Collected data
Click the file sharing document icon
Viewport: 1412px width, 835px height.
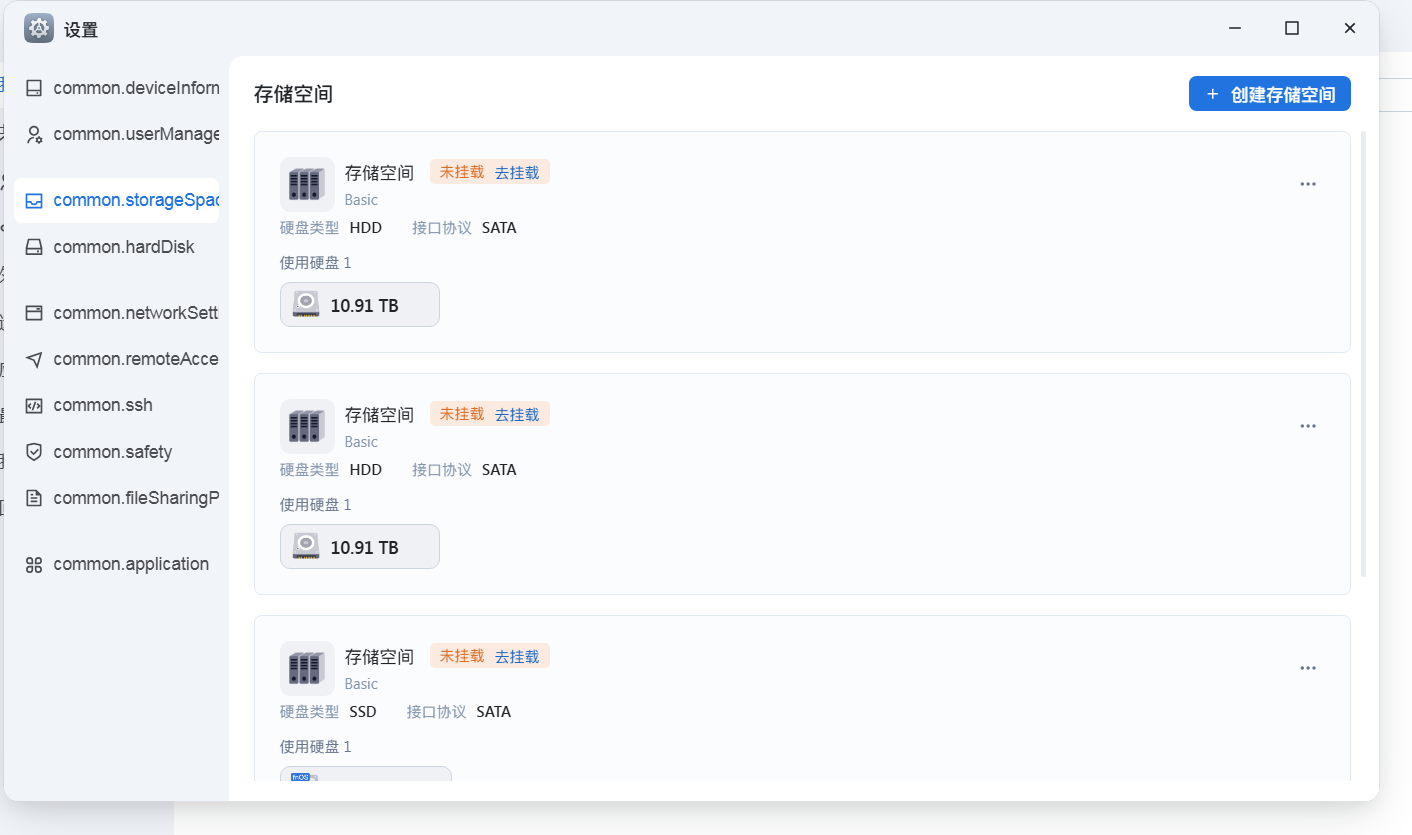click(x=34, y=498)
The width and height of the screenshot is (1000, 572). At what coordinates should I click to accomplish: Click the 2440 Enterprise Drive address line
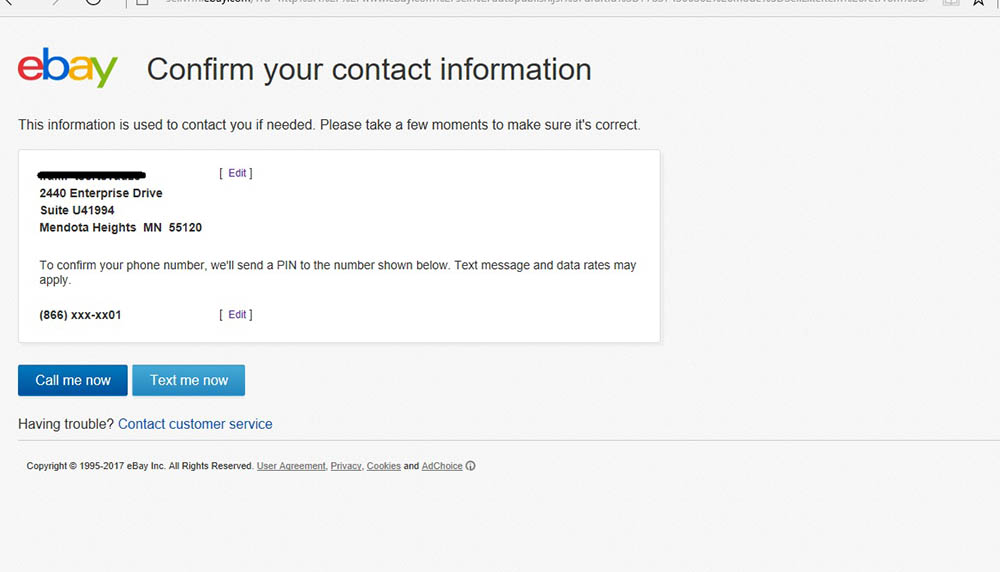point(101,193)
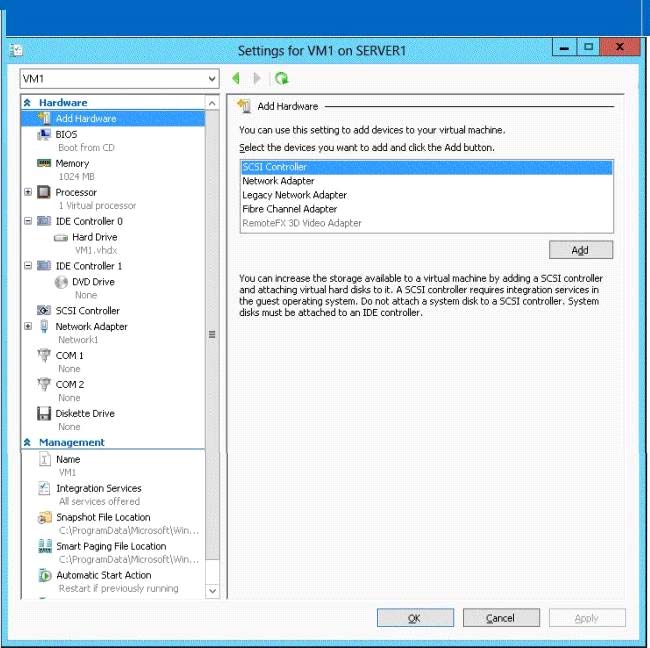Click the green refresh icon in toolbar
Viewport: 650px width, 648px height.
point(282,78)
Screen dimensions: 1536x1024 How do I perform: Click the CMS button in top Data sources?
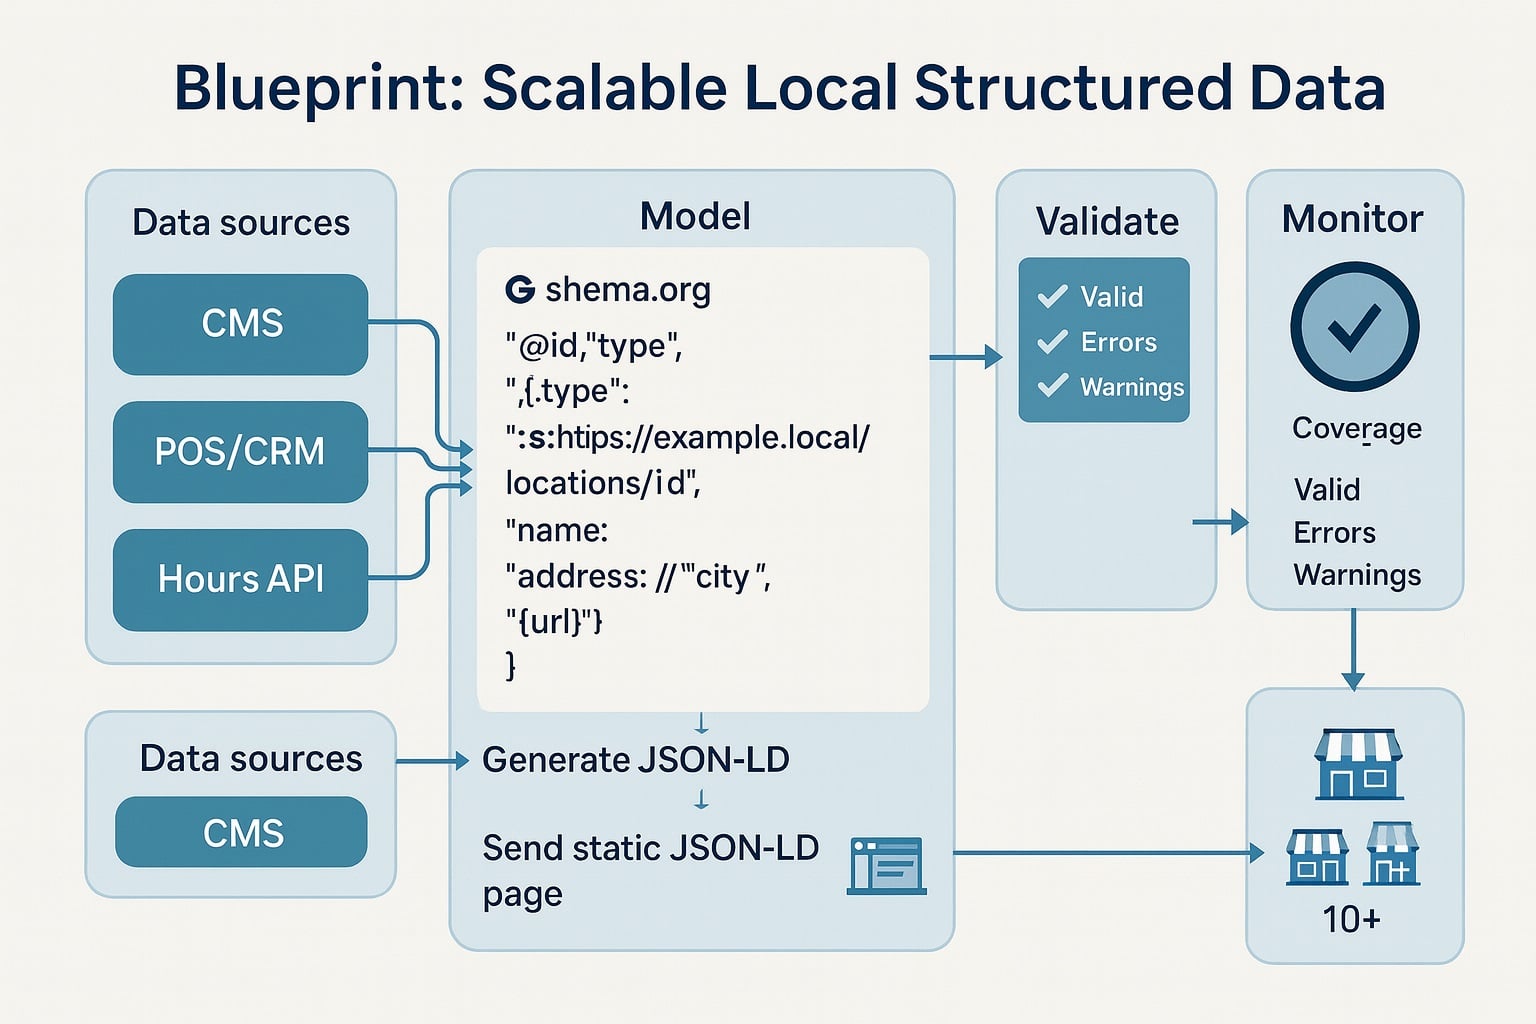point(242,323)
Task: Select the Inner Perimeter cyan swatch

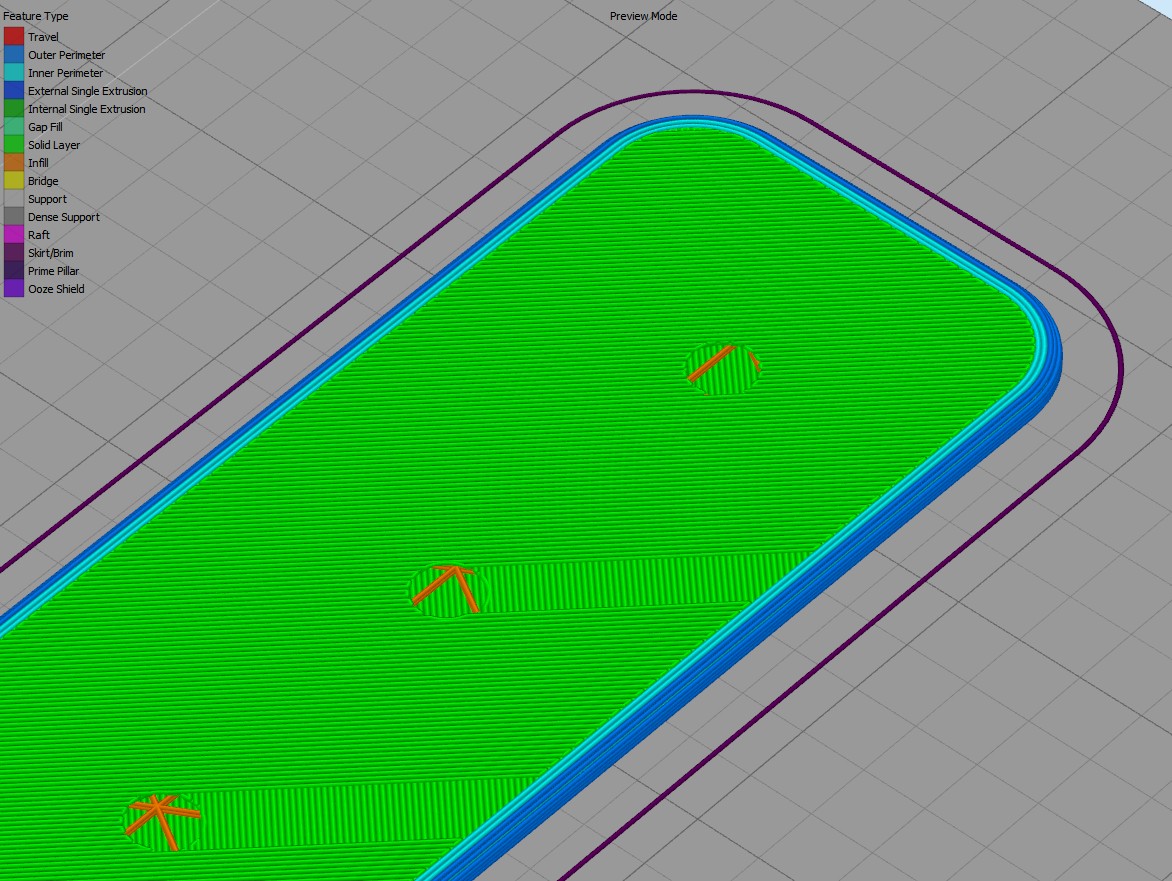Action: pos(13,72)
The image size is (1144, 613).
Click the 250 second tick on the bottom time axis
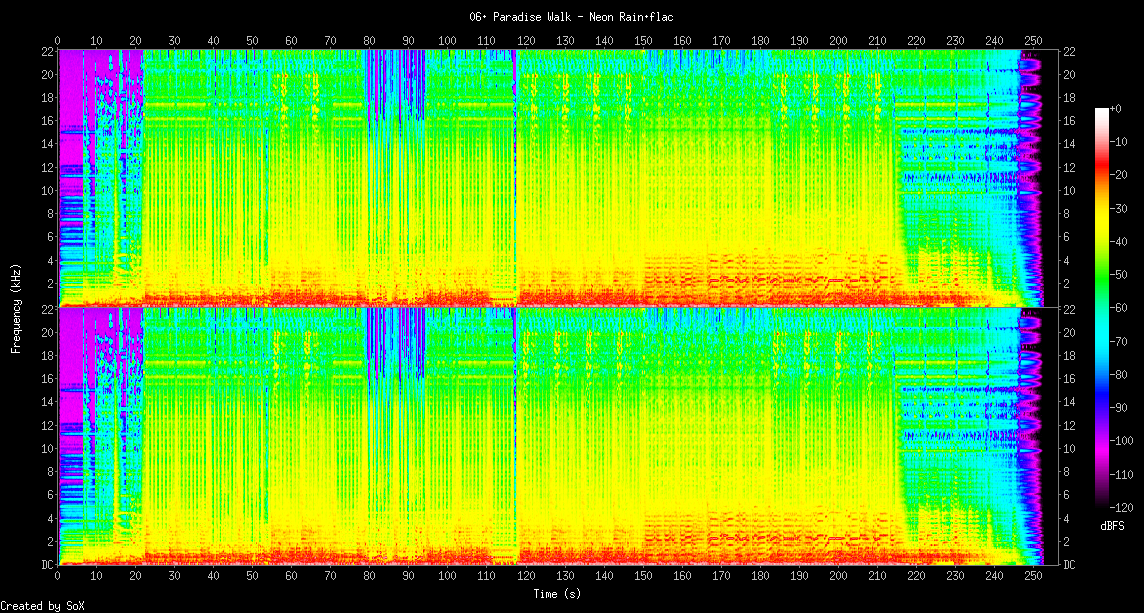click(x=1033, y=577)
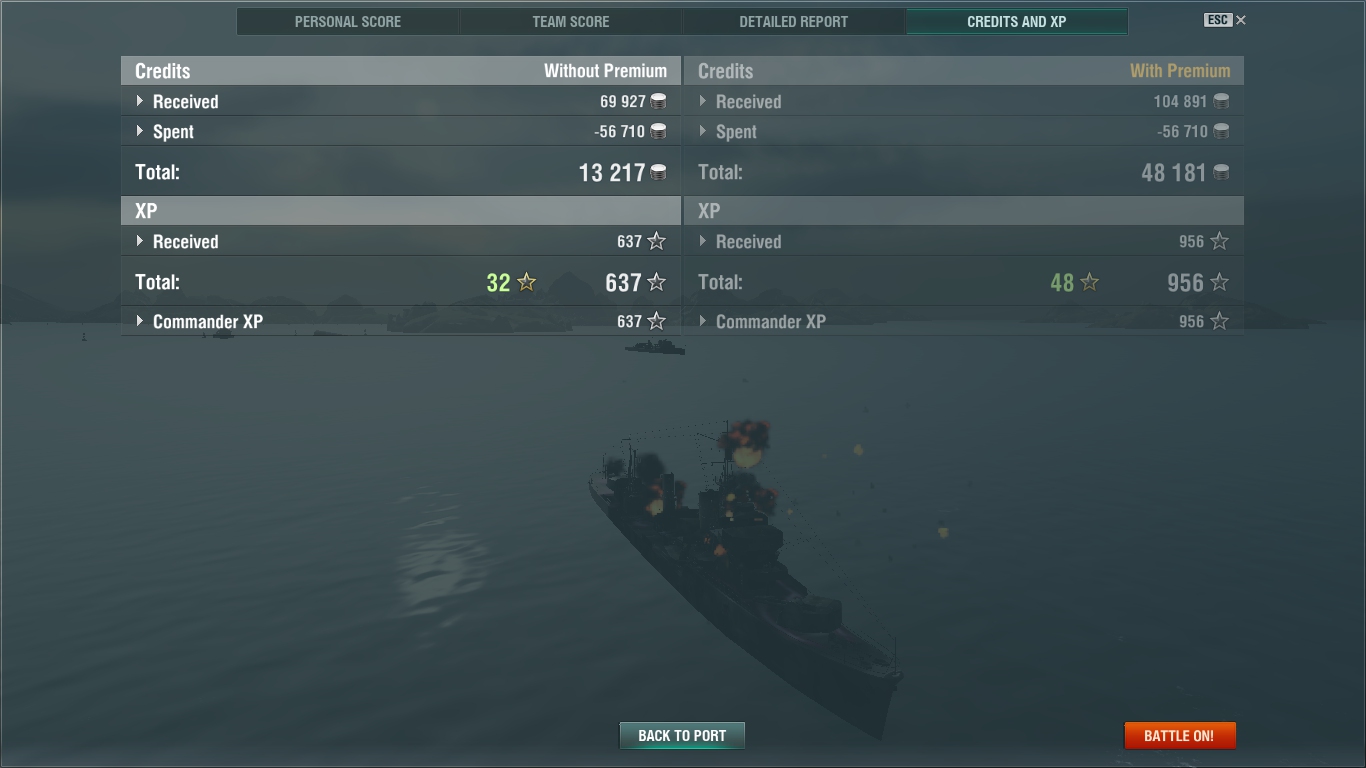The image size is (1366, 768).
Task: Click the credits coin icon beside 69 927
Action: click(x=658, y=101)
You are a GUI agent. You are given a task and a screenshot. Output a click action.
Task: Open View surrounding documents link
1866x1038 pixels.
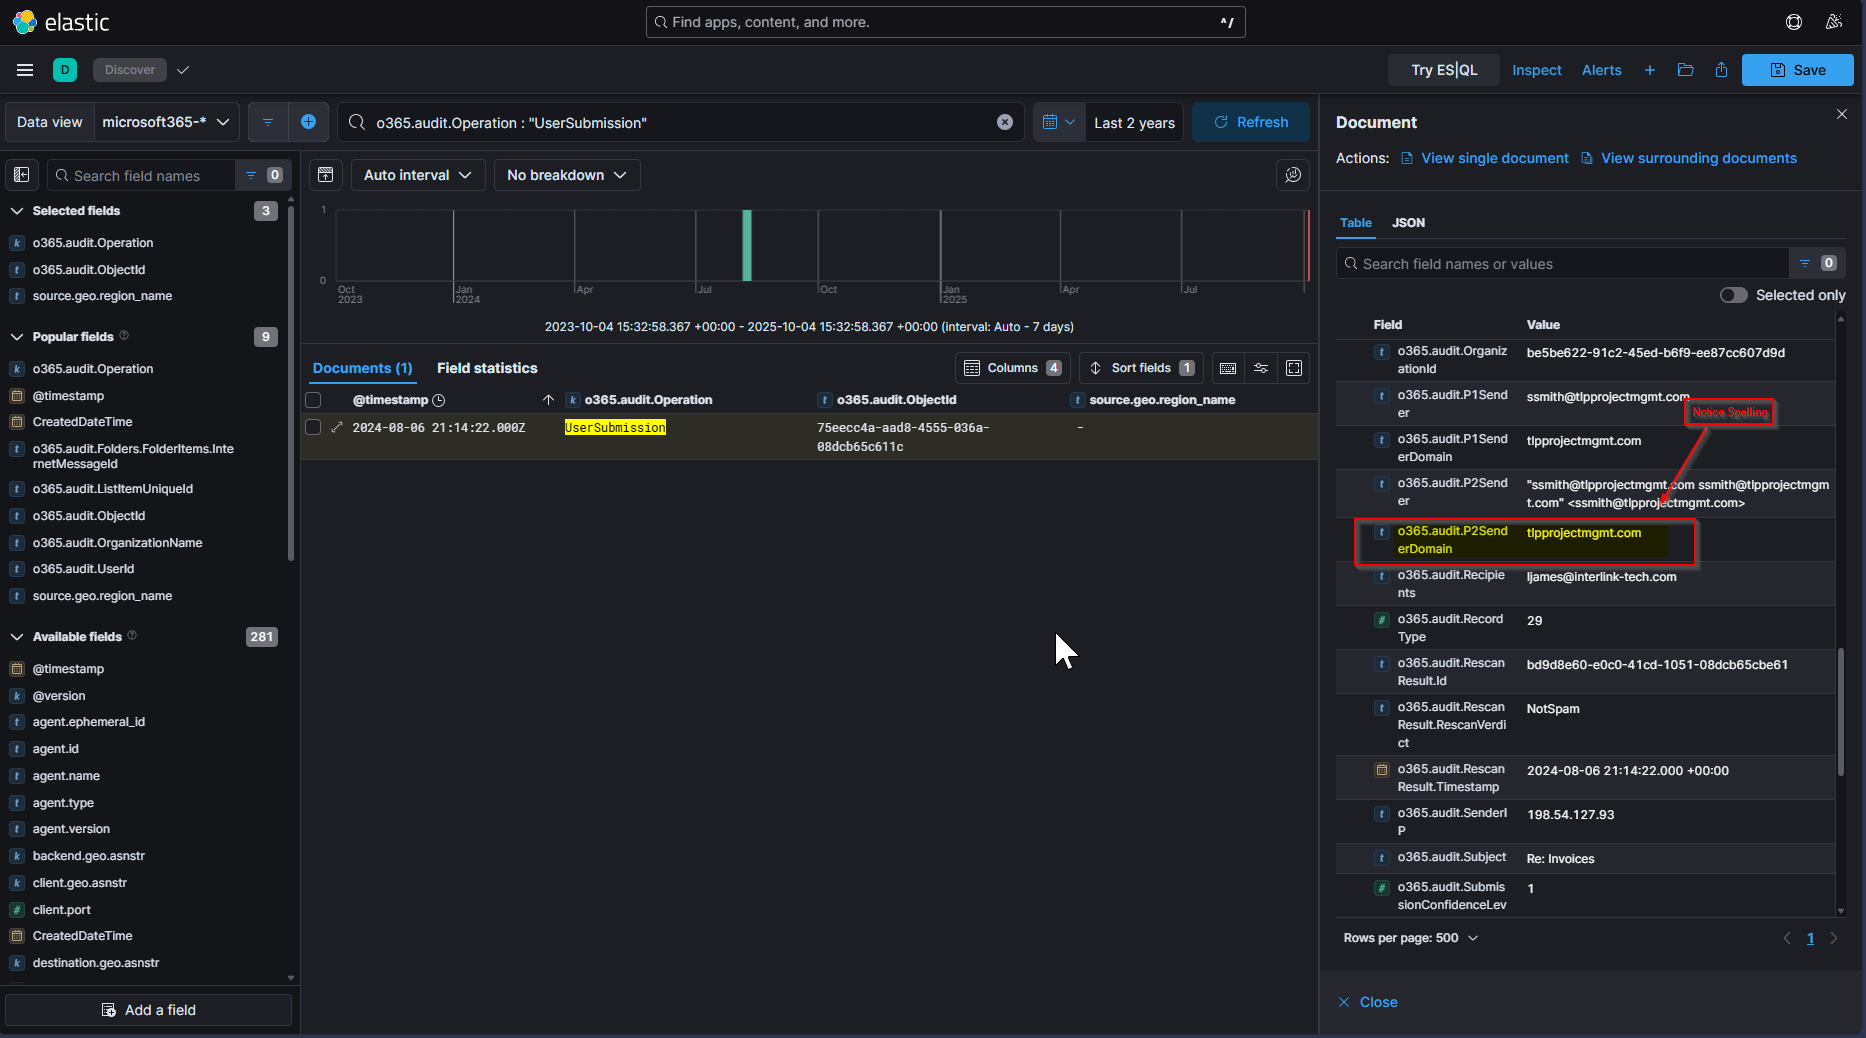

Exercise description:
Your task is to return the entries above exactly, with no pictures.

Response below:
Click the file sharing document icon
Viewport: 1412px width, 835px height.
click(x=34, y=498)
The width and height of the screenshot is (1000, 572). At what coordinates should I click to accomplish: Click the 2440 Enterprise Drive address line
point(101,193)
Click the green refresh icon in toolbar
Viewport: 650px width, 648px height.
point(282,78)
Screen dimensions: 1536x1024 How do I perform: Click the CMS button in top Data sources?
point(242,323)
Task: Select the Inner Perimeter cyan swatch

Action: pos(13,72)
The image size is (1144, 613).
Click the 250 second tick on the bottom time axis
click(x=1033, y=577)
The image size is (1366, 768).
Task: Click the credits coin icon beside 69 927
Action: click(x=658, y=101)
You are a GUI agent. You are given a task and a screenshot. Output a click action.
Task: Open View surrounding documents link
1866x1038 pixels.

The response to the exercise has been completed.